A Conversation between Nicolás Dumit Estévez Raful and Billy X. Curmano – Oct. 2017
NDER: Billy, can you tell us about your upcoming performance for AiOP?
BXC: I’d be happy to, Nicolás. We’ve developed an expeditionary art adventure team to serve as “Ambassadors for Clean Water.” We will traverse 14th Street searching out water sources along, above, below – from and between the East and Hudson Rivers.
A touch of Dada will accompany our sculptural/acoustic roller-vessel as it sounds out a “Water is Life” mantra in over 100 languages as the mariners, Margarita Baumann, Bella Via, Dr. David Christenson and John Pendergast, collect data and create spectacle.

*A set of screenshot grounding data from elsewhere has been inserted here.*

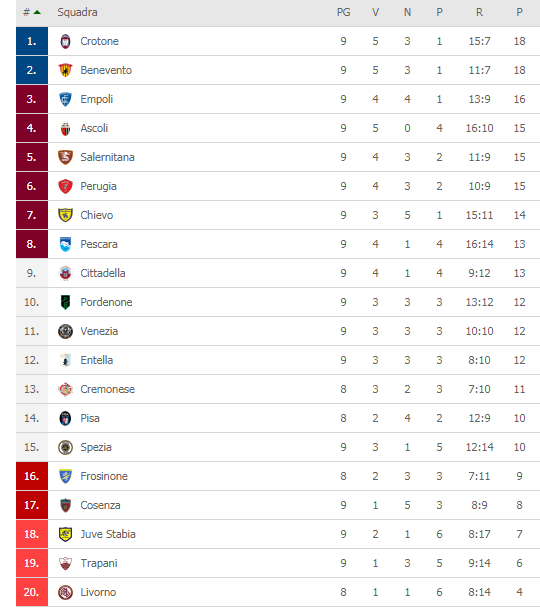This screenshot has width=540, height=613.
Task: Sort by V wins column header
Action: [x=375, y=13]
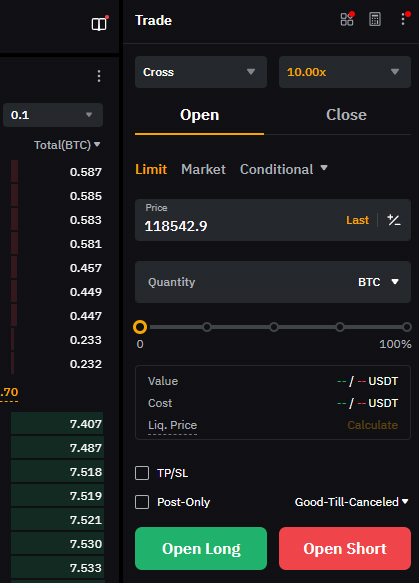
Task: Open the Trade panel three-dot menu
Action: 403,19
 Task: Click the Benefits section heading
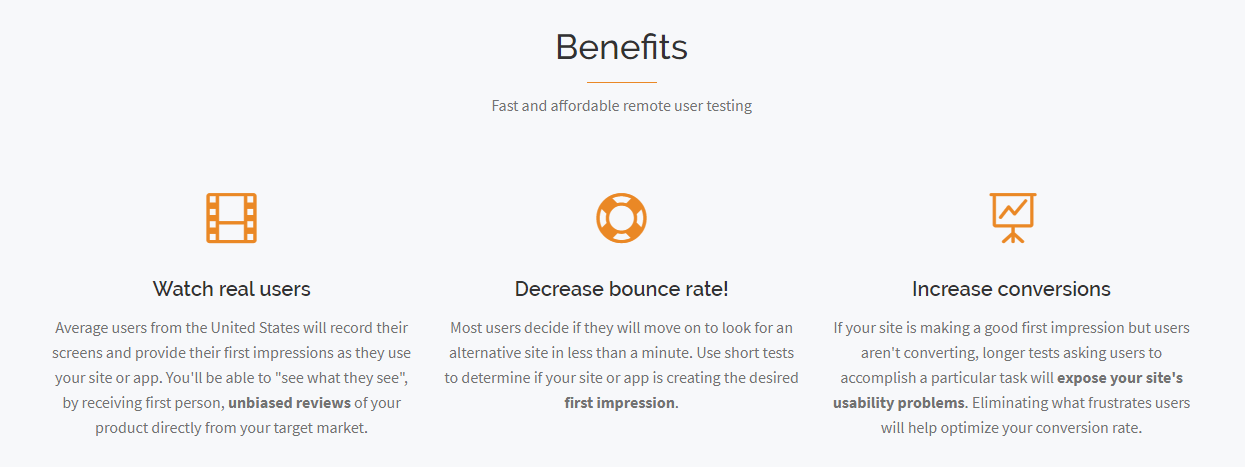click(621, 47)
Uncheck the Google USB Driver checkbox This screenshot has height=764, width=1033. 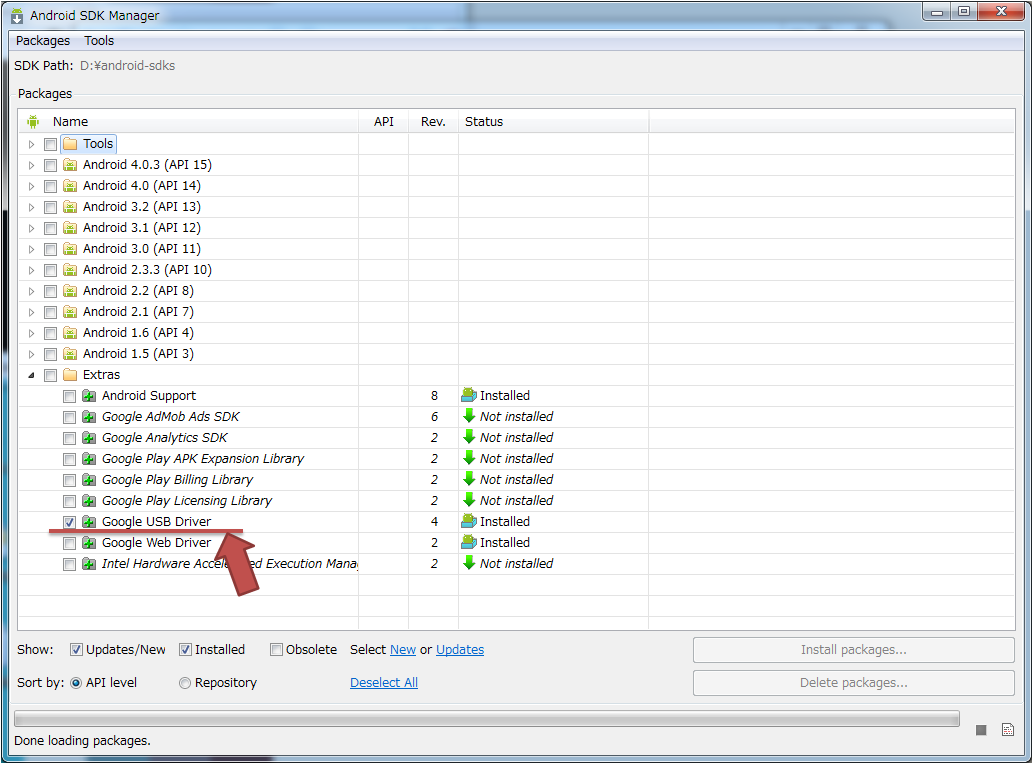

There will be solemn ceremonies at collection points during the critical masses and for the keynote performance. In the past, I’ve offered devotions to the natural world, but these AiOP ceremonies reflect back to morning rituals that helped guide and protect my length-wise Mississippi River Swim. I was asked – and honored – to perform that ritual after a Pipe Ceremony by elders from the Leech Lake Band of Ojibwe in Northern Minnesota.
In our final keynote performance, water from the first day of the Mississippi Swim will be joined with the collected NY waters in an ocean harp. Its strains will play to the cardinal directions accompanied by John Pendergast.
NDER: Can you expand on your relationship with Earth, Fire, and Water in some of your previous work, and your intention to revisit Water in your action for AiOP in October 2017?
BXC: I’ve used Earth, Fire and Water as characters within my work.
I cling to Mother Earth as we hurtle through space and time. I’ve dug in her mud and formed objects in my hands. I worked as a tree planter. Time and again I commune with nature. I’ve slept on her ground – and underground. I was buried alive for 3-days after an Italian Wake, New Orleans style Jazz Funeral and along with a 7-day fast during a “Performance for the Dead.” The trappings were primarily for the living. Fasting, total isolation, absolute darkness and sensory deprivation brought me closer to the earth and spirit world than I had ever traveled before. I could feel her pain from the arrogance of my own species trampling our environment and using the earth, sea and sky as a repository for our waste.
Fire and water are powerful and photogenic.
Fire cooks our food, heats our homes and molds our steel, but when out of control – our friend becomes fiend – an absolute cleanser and destroyer.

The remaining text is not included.